-- Working data --
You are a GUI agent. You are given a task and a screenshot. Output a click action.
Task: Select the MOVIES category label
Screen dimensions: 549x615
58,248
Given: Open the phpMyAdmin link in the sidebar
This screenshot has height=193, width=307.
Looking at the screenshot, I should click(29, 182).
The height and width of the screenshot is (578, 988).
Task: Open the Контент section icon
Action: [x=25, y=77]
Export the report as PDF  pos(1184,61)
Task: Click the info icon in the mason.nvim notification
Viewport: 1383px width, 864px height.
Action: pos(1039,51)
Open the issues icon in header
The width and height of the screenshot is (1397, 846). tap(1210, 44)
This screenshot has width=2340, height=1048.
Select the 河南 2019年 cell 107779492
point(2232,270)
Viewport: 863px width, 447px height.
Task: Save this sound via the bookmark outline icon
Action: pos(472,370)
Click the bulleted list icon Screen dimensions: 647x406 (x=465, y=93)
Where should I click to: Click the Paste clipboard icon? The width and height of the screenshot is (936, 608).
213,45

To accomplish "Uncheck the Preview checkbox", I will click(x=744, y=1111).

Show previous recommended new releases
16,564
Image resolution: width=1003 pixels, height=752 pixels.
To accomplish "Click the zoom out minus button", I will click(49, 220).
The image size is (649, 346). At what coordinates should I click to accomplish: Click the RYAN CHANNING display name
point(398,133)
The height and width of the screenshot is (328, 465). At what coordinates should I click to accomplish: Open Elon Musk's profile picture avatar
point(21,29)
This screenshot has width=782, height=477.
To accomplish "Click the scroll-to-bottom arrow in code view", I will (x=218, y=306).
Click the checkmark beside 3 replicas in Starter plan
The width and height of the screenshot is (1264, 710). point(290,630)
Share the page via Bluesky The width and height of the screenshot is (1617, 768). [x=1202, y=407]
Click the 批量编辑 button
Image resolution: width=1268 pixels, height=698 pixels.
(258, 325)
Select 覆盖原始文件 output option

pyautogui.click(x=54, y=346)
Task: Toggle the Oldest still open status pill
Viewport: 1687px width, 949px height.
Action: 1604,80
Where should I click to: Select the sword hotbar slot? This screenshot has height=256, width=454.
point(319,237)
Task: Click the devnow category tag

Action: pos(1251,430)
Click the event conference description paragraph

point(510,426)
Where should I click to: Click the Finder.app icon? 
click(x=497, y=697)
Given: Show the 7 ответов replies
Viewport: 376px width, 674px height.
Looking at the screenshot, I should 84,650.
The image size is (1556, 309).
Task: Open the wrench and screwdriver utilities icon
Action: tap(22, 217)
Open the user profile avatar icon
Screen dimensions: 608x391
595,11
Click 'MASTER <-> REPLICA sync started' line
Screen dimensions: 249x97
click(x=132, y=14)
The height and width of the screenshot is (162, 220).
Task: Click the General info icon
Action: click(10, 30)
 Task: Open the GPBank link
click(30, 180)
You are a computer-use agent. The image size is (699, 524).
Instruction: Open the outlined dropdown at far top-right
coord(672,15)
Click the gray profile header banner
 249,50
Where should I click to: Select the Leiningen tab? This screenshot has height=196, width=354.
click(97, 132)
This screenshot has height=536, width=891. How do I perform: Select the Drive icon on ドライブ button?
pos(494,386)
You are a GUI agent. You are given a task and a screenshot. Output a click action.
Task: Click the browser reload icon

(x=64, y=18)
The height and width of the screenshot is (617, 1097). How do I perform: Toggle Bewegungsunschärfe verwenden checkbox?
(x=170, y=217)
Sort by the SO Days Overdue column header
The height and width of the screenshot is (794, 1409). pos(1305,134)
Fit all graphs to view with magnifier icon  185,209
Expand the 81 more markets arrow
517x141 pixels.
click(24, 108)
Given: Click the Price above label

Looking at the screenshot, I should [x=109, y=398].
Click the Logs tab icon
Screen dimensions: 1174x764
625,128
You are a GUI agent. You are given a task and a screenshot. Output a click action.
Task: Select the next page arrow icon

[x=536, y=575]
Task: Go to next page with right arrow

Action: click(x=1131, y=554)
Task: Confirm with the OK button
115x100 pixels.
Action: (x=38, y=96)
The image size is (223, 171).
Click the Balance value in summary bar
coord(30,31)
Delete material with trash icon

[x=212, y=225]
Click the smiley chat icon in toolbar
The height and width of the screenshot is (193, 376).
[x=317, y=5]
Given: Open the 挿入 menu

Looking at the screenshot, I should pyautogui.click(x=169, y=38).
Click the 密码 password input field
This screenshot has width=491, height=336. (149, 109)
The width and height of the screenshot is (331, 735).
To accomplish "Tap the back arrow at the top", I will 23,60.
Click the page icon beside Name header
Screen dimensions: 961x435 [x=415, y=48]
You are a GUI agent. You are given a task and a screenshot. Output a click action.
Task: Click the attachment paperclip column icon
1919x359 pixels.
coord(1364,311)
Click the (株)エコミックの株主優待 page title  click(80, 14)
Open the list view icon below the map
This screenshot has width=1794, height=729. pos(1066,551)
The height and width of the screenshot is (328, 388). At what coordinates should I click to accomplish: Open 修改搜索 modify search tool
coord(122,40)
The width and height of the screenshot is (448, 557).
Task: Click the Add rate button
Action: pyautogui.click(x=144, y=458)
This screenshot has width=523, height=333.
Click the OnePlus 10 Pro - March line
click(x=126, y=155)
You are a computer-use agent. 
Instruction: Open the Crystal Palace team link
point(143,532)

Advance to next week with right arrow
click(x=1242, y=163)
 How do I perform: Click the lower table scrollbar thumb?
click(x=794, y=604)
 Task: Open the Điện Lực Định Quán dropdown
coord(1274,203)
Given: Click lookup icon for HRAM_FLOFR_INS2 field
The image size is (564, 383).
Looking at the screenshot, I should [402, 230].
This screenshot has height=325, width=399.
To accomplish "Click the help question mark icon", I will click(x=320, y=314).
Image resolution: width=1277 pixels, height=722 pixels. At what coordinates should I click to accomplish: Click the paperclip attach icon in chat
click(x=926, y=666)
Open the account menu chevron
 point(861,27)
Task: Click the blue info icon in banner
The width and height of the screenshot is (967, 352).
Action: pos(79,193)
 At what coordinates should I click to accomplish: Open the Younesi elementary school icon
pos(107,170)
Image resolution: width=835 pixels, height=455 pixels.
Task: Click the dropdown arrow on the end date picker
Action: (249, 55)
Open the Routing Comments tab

-- Problem requirements --
Pull out every line of the material above that contains the string "Toggle", matching its case exactly.

-- Reply to the task --
Task: Toggle the Oldest still open status pill
The height and width of the screenshot is (617, 1097). How do I perform: Toggle Bewegungsunschärfe verwenden checkbox?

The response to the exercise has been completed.